Was der Kopf weiß, muss der Bauch nicht unbedingt können. Wenn die Angst da ist – welche Angst? Wovor habe ich eigentlich Angst? Ich habe doch alles, mir geht’s doch gut! – wenn diese Angst da ist, dann hilft eigentlich nur, sie in Arm zu nehmen und jemanden haben, der einen in Arm nimmt und es auch glauben können. Leichter geschrieben, als getan!

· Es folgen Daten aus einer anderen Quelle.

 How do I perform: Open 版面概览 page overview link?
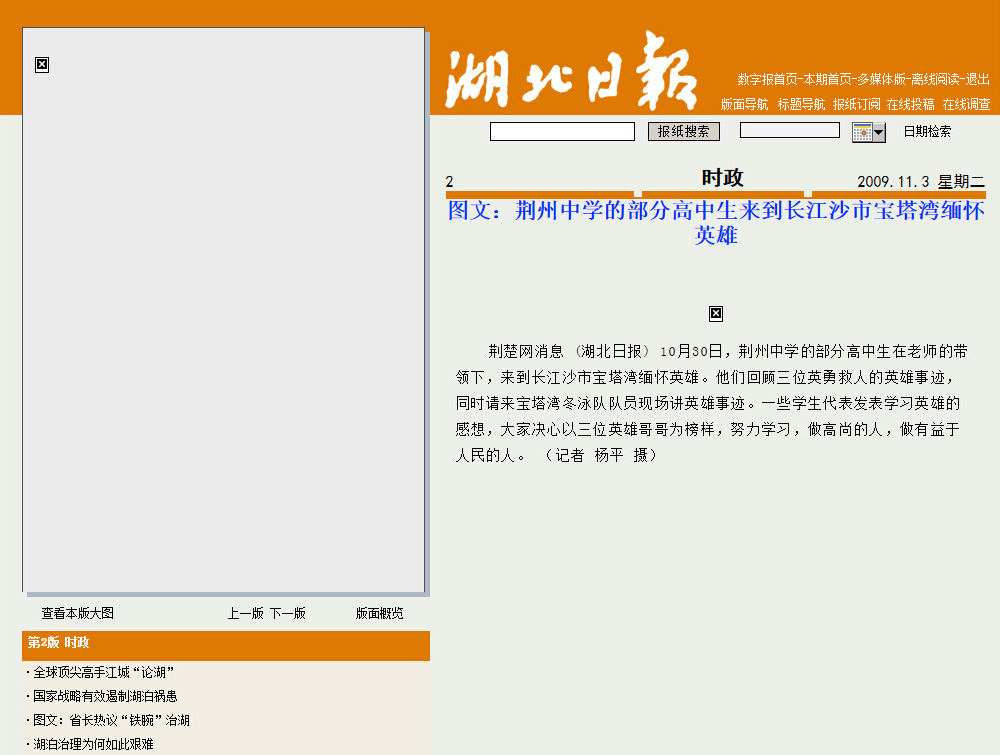[x=380, y=613]
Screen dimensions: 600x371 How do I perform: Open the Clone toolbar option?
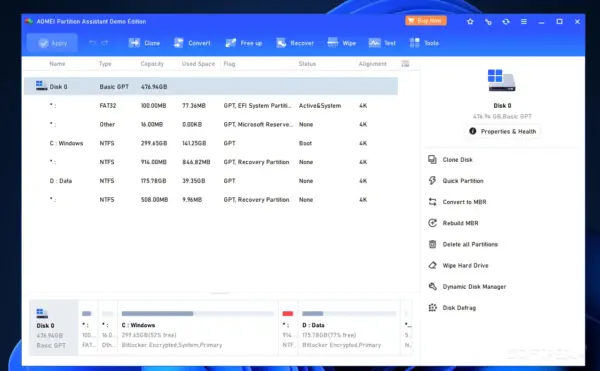[x=144, y=43]
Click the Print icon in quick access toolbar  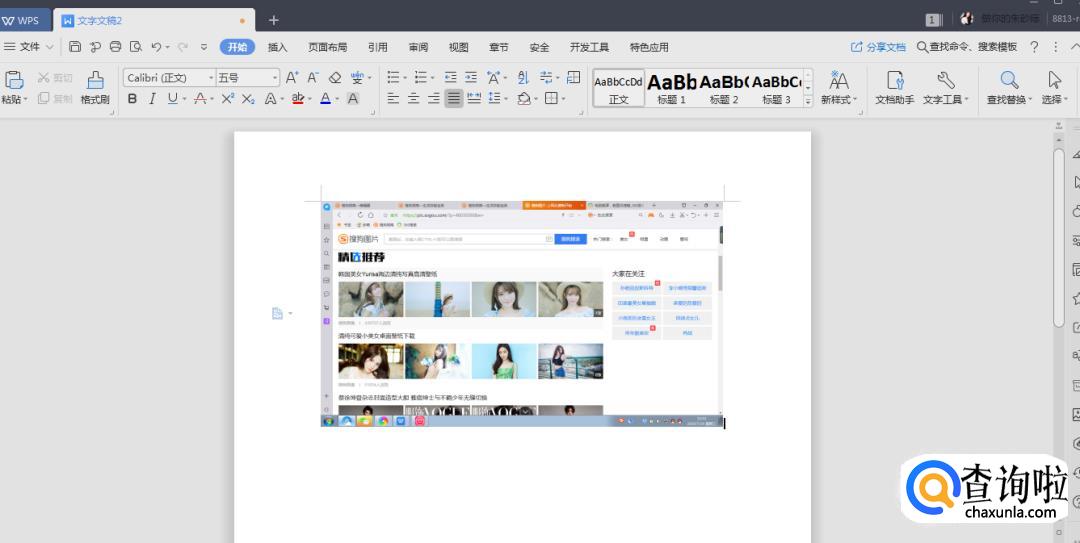click(115, 47)
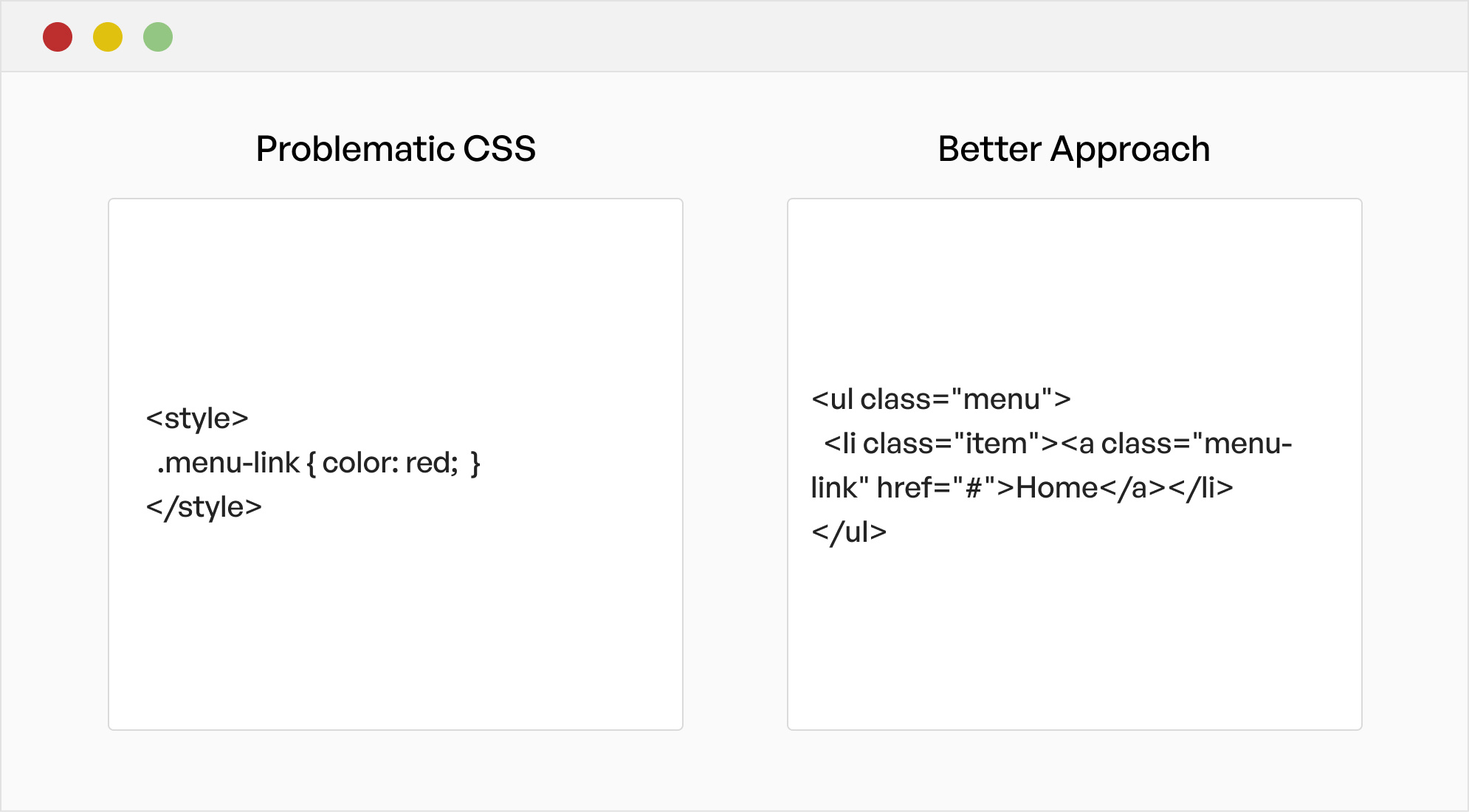This screenshot has height=812, width=1469.
Task: Click the opening <style> tag line
Action: tap(197, 419)
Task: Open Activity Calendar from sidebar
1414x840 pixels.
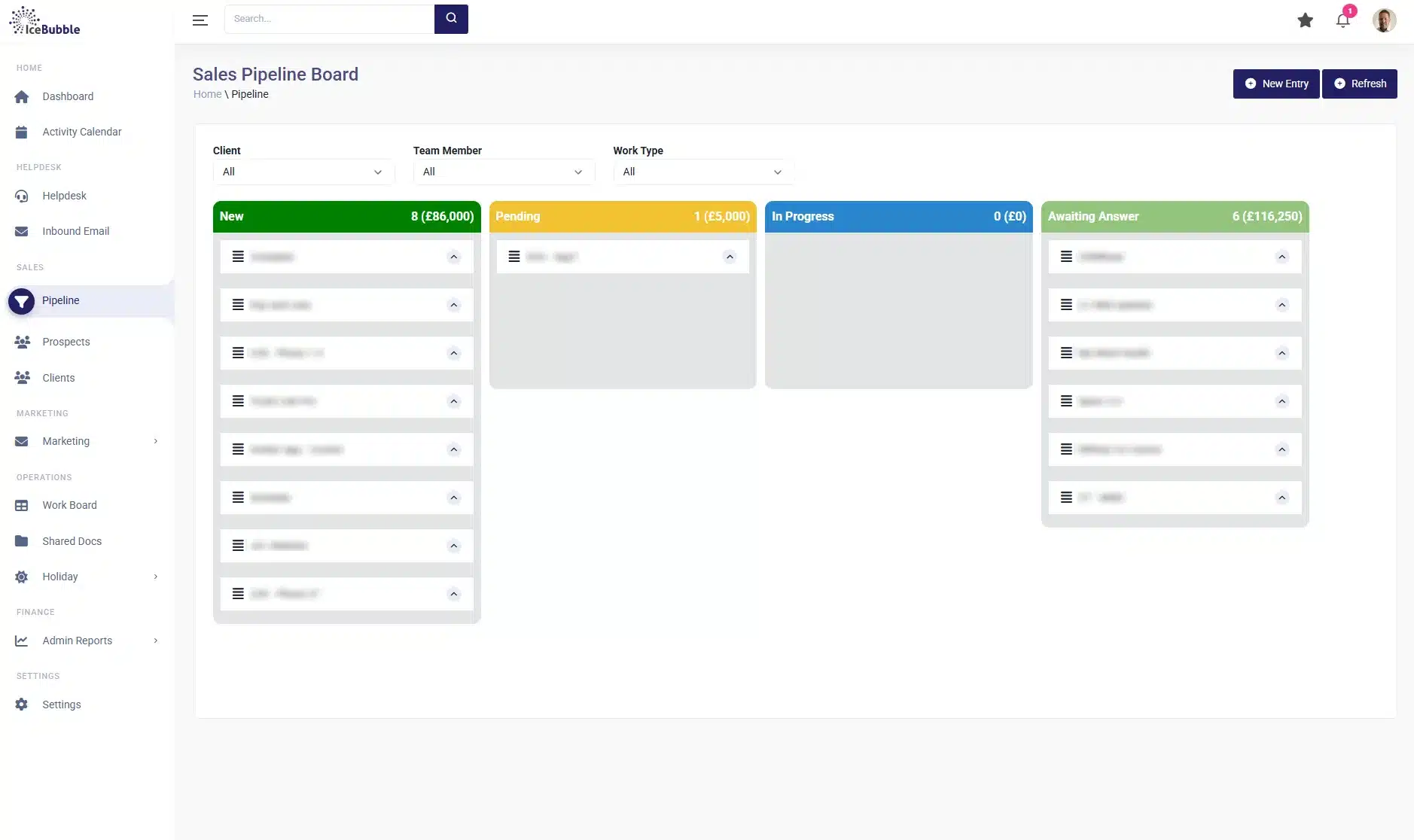Action: click(x=81, y=132)
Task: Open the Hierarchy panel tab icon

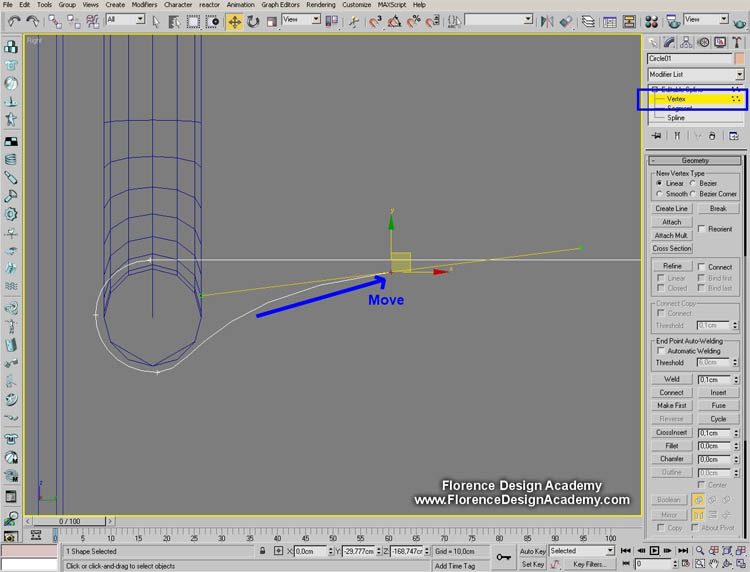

Zumal es auch immer die Frage ist: Ist es rationale oder irrationale Angst? Angst hat immer einen Grund und Berechtigung. Wenn ich die Frage beantworte, schaffe ich schon viel Erleichterung.
Dieses Herzrasen, sich im Kreise drehen unfähig Entscheidungen zu treffen, versagt, Angst, Panik und das Hamsterrad dreht sich wieder. Passender kann dieser Text nicht sein. Dieses beruhigende ich bin nicht allein, ich bin nicht total verrückt es gibt Menschen die können es verstehen, leider nur die die mit im Karussell sitzen. Aber es heißt immer wieder für nich Prinzessin du bist gefallen steh auf, richte deine Krone, lächle und geh weiter. Du bist stark du schaffst das. Nur wenn ich meine Schwäche zulasse kann ich auch wieder stark sein. Danke für diesen Text der mir gerade Licht in meine dunklen Tage gebracht hat, mir Mut gibt und hilft. Danke.